Replacing a $3000/mo Heroku bill with a $55/mo server
Self‑hosted PaaS options and Disco’s niche
- Commenters list many comparable tools: Coolify, Dokku, CapRover, Kamal, Dokploy, Canine, Kubero, OpenRun, devpu.sh, etc.
- Disco is described as: Heroku‑like UX, Docker Swarm + Caddy under the hood, GitHub‑driven deploys, CLI + UI, API‑key collaboration instead of SSH.
- Disco emphasizes a narrow, pragmatic feature set (apps, env vars, deploys) over large app catalogs or compose orchestration; it treats app servers as stateless and recommends external managed databases for prod.
- Some ask for clearer comparisons, screenshots, and architectural diagrams; docs are seen as sparse.
Heroku / cloud economics vs a single box
- Many see Heroku’s pricing as 25–50× over raw compute, calling it “a fancy steak dinner” rather than “bread.” Small staging apps can reach $500/month each due to dynos plus managed DBs.
- Others argue $3k/month is trivial next to developer salaries; you’re paying to offload DevOps, uptime, security and scaling. For high‑salary teams, PaaS can still be cheaper overall.
- There’s broad agreement that modern single servers (e.g., Hetzner dedicated) are extremely powerful and cheap, and that cloud pricing no longer tracks hardware improvements.

Task requirements:
a: Repeat the Heroku text word for word, from "- Some ask for" to "tracks hardware improvements.".
b: According to the Heroku text, what does Disco use under the hood?
Nothing in the records is required for the work on this text.

Data for analysis:
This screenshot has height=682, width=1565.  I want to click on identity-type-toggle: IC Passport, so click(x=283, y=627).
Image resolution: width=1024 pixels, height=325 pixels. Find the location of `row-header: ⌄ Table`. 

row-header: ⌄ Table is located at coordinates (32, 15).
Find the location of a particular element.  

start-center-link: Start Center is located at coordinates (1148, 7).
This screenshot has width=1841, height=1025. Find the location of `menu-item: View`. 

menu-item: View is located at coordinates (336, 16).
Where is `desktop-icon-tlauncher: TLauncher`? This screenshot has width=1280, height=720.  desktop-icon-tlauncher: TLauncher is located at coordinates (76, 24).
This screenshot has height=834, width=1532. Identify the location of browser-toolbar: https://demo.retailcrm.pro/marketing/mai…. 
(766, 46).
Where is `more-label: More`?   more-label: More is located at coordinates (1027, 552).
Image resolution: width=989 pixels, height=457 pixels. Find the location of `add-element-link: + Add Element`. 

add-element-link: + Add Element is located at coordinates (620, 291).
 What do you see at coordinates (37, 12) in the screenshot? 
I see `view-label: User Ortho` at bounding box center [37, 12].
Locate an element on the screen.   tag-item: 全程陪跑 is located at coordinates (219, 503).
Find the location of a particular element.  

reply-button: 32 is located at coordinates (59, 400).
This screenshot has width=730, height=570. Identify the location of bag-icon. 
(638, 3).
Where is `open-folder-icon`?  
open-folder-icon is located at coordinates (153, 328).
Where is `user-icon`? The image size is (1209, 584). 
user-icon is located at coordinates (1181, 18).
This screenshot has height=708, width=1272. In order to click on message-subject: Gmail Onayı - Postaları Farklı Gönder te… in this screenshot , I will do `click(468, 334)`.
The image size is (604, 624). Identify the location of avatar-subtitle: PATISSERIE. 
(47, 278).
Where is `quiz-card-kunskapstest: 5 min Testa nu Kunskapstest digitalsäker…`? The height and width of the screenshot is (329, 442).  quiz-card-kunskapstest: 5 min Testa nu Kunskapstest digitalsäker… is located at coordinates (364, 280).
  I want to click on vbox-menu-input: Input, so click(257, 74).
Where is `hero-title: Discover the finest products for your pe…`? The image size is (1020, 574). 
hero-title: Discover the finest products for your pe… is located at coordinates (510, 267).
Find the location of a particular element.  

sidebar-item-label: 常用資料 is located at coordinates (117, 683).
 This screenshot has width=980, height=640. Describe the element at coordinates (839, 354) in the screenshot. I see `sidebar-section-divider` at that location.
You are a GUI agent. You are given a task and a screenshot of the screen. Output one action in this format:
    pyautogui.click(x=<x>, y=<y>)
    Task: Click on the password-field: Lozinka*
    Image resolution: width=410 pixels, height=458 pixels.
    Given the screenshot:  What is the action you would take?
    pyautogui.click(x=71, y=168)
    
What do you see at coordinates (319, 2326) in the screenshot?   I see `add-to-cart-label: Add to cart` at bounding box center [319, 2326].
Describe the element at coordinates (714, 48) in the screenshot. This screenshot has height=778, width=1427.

Answer section:
a:
- Some ask for clearer comparisons, screenshots, and architectural diagrams; docs are seen as sparse.
Heroku / cloud economics vs a single box
- Many see Heroku’s pricing as 25–50× over raw compute, calling it “a fancy steak dinner” rather than “bread.” Small staging apps can reach $500/month each due to dynos plus managed DBs.
- Others argue $3k/month is trivial next to developer salaries; you’re paying to offload DevOps, uptime, security and scaling. For high‑salary teams, PaaS can still be cheaper overall.
- There’s broad agreement that modern single servers (e.g., Hetzner dedicated) are extremely powerful and cheap, and that cloud pricing no longer tracks hardware improvements.

b: Docker Swarm and Caddy.